A confiança dos empresários industriais voltou a cair em setembro. O Índice de Confiança do Empresário Industrial (Icei), divulgado nesta segunda-feira (14) pela Confederação Nacional da Indústria (CNI), recuou 1,4 ponto, de 46,3 para 44,9 pontos.
Com o resultado, o indicador segue abaixo da linha de 50 pontos, que separa confiança de pessimismo, e completa 21 meses consecutivos sem confiança. Segundo a CNI, trata-se do período mais prolongado já registrado pela série desde 2015 e 2016.
A entidade informou que a piora foi disseminada entre os componentes do índice, alcançando tanto a avaliação das condições atuais quanto as expectativas para os próximos meses. “Essa queda foi generalizada, verificada em todos os componentes do índice, tanto a avaliação das condições correntes quanto as expectativas”, afirmou em nota Marcelo Azevedo, gerente de Análise Econômica da CNI.
A percepção dos empresários sobre a situação econômica do país foi um dos principais fatores para o recuo. A avaliação das condições atuais da economia brasileira caiu 3,6 pontos, de 36,6 para 33 pontos. O Índice de Condições Atuais, que mede a percepção sobre o momento presente, recuou 2,5 pontos, de 42,7 para 40,2 pontos.

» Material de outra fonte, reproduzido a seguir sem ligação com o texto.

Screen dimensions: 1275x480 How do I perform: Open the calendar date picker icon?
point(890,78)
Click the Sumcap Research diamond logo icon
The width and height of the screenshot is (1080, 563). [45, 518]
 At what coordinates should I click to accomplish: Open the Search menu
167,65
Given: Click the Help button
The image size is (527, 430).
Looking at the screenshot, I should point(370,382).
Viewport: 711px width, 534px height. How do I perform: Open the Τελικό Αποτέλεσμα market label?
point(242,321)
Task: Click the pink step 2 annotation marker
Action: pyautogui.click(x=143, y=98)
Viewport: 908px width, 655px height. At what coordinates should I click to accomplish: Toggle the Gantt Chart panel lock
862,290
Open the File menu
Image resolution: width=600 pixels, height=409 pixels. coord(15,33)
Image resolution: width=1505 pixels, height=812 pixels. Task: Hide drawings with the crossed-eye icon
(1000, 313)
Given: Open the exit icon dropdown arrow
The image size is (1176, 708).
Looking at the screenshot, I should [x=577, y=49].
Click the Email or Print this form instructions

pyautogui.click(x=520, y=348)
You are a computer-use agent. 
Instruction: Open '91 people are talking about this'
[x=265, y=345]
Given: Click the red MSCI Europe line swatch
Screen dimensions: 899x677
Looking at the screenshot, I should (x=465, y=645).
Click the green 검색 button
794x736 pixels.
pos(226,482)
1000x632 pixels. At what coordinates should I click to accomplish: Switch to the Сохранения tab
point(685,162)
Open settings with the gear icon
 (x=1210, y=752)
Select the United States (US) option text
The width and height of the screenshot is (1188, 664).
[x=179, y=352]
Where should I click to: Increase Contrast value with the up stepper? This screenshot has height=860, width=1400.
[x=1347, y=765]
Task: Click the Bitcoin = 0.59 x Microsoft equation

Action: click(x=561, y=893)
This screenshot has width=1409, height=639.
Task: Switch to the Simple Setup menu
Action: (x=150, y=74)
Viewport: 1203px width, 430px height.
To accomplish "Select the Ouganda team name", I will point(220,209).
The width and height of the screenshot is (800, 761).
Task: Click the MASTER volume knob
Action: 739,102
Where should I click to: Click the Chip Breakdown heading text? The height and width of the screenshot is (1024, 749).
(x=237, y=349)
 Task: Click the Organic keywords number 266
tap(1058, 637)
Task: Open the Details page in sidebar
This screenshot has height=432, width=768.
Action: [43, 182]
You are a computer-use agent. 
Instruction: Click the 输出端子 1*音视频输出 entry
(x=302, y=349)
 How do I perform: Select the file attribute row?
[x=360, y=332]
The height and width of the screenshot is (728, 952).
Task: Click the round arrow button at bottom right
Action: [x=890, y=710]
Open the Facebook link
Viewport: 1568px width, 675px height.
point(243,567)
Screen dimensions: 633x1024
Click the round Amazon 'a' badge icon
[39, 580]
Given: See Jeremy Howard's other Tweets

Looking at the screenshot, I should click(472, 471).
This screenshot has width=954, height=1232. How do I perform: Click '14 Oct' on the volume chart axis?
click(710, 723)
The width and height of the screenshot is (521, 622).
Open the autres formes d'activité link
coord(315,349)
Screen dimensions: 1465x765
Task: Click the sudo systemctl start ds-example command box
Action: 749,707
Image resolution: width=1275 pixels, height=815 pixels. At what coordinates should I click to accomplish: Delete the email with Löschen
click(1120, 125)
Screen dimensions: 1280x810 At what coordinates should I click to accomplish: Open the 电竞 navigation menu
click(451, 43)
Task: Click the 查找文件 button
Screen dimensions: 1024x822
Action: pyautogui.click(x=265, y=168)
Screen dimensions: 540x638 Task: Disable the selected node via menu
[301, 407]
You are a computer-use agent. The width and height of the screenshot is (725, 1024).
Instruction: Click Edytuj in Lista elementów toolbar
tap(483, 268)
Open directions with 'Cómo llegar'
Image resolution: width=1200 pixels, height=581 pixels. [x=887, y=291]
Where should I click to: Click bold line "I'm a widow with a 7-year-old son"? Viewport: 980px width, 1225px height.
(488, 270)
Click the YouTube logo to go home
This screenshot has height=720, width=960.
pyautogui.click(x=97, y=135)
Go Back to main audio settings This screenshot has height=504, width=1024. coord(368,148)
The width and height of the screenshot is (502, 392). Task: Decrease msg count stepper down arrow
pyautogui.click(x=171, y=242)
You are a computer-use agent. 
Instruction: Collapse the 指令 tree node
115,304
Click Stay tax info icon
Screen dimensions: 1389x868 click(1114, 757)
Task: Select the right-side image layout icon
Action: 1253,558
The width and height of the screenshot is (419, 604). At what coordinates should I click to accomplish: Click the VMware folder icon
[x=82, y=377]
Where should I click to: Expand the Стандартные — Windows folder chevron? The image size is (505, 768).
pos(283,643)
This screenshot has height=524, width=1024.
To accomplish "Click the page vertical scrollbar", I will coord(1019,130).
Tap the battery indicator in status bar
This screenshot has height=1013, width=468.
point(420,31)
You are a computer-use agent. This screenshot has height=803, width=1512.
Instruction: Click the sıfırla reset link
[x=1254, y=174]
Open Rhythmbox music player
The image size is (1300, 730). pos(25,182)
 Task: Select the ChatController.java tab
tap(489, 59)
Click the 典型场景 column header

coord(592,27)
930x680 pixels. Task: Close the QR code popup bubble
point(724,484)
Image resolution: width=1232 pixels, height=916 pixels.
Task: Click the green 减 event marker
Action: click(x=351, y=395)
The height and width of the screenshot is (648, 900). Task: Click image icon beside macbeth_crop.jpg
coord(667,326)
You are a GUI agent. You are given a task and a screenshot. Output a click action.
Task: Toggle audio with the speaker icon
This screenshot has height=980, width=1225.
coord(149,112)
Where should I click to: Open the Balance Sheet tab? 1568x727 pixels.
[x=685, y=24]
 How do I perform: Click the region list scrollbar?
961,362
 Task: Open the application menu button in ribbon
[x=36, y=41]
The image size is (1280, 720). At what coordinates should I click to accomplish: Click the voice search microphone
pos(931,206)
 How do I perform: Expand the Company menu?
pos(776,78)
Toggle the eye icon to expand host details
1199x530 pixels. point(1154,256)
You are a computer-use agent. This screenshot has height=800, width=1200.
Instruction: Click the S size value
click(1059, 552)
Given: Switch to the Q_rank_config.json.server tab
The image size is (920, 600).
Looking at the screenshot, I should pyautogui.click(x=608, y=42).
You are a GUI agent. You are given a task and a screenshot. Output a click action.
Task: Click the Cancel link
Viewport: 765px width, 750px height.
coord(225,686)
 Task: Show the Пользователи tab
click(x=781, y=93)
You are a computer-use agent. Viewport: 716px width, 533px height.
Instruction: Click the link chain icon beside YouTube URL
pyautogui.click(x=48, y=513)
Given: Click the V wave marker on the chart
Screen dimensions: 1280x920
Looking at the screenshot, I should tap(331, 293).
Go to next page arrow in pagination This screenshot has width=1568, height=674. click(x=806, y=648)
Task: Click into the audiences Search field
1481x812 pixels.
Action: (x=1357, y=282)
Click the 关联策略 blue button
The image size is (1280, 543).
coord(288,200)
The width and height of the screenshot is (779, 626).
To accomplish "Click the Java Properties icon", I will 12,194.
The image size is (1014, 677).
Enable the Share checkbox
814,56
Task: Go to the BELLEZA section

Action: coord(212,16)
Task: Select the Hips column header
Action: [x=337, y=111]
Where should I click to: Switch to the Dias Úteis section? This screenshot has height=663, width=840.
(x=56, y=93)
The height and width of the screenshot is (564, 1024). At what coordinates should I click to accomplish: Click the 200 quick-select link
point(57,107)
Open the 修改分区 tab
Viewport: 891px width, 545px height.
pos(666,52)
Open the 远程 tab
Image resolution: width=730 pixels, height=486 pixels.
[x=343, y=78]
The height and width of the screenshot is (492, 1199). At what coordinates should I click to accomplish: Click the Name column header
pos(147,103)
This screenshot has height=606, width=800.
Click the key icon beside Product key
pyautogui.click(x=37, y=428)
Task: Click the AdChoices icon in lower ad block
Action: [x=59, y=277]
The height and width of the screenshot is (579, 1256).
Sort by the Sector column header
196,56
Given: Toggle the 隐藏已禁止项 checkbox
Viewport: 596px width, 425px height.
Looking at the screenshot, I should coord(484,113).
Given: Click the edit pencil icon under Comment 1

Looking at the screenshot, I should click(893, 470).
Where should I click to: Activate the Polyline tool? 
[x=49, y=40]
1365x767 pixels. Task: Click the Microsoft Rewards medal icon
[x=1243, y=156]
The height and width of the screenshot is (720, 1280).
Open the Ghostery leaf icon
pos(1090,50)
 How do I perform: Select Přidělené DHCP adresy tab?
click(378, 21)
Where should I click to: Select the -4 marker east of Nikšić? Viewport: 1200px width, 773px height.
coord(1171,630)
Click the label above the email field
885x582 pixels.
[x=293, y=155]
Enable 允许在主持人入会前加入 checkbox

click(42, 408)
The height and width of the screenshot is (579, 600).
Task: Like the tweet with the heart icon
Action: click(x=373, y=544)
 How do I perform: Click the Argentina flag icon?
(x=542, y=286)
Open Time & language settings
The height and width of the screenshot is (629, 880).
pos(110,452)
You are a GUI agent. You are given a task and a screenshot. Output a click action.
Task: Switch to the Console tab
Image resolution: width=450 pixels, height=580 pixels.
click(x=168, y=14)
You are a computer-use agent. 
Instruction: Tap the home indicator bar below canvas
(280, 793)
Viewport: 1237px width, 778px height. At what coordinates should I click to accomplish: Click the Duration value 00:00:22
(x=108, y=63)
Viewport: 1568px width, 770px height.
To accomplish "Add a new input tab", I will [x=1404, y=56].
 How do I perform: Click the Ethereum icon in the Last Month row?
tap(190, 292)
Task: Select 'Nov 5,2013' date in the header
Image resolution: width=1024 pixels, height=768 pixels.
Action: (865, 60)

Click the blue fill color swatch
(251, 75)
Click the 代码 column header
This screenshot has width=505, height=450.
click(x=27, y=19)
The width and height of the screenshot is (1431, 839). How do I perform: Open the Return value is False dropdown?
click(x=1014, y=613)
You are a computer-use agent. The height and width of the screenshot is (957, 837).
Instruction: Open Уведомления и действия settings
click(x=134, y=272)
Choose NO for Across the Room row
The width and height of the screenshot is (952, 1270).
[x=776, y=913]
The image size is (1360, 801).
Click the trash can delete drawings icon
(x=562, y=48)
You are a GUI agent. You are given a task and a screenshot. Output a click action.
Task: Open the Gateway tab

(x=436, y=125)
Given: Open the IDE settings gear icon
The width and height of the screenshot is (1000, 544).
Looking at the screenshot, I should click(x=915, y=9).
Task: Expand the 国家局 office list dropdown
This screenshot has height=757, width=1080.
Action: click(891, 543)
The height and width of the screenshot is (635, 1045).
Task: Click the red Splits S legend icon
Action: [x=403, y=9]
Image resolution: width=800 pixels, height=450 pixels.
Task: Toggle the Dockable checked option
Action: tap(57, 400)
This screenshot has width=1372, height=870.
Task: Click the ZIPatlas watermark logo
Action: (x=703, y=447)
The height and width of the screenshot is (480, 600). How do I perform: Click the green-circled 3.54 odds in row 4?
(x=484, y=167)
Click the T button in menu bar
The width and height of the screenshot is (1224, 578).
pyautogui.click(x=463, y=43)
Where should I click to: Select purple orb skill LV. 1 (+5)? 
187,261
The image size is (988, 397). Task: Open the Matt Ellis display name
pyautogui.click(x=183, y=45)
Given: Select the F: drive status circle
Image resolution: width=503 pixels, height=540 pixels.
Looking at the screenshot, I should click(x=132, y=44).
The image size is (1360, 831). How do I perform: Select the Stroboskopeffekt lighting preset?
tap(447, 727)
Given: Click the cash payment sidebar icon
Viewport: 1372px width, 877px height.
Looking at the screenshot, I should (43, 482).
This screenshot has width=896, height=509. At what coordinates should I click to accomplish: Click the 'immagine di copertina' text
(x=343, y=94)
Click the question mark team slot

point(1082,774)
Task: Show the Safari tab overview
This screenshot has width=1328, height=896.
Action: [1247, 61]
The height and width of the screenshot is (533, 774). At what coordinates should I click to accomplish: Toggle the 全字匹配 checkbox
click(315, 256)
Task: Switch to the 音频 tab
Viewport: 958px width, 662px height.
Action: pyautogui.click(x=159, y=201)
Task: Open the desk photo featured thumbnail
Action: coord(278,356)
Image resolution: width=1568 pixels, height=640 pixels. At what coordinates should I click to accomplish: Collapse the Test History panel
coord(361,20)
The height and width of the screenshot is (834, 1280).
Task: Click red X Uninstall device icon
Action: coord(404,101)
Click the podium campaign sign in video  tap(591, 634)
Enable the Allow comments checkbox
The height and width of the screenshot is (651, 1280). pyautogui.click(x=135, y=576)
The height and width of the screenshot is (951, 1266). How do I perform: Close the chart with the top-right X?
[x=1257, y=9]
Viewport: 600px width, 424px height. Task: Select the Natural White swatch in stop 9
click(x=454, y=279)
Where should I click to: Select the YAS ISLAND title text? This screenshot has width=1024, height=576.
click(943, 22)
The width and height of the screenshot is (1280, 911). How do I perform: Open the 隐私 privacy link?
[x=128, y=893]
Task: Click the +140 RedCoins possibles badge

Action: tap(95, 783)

Entre os recortes divulgados pela CNI, as condições atuais das empresas ficaram em 43,8 pontos, com queda de 1,9 ponto. Já o Índice de Expectativas recuou 0,9 ponto, passando de 48,1 para 47,2 pontos.
No componente de expectativas, a percepção sobre o futuro da economia brasileira caiu de 39,7 para 39,1 pontos. As expectativas em relação às próprias empresas tiveram queda de 1 ponto, de 52,3 para 51,3 pontos.
Para a CNI, as oscilações positivas registradas ao longo de 2026 não foram suficientes para alterar o cenário de desconfiança entre os empresários industriais. A entidade avaliou que eventuais melhorias em alguns meses do ano foram pontuais e não mudaram o quadro geral.
A edição de setembro do Icei ouviu 1.186 empresas industriais entre 1º e 8 de setembro de 2026, sendo 475 pequenas, 441 médias e 270 grandes empresas.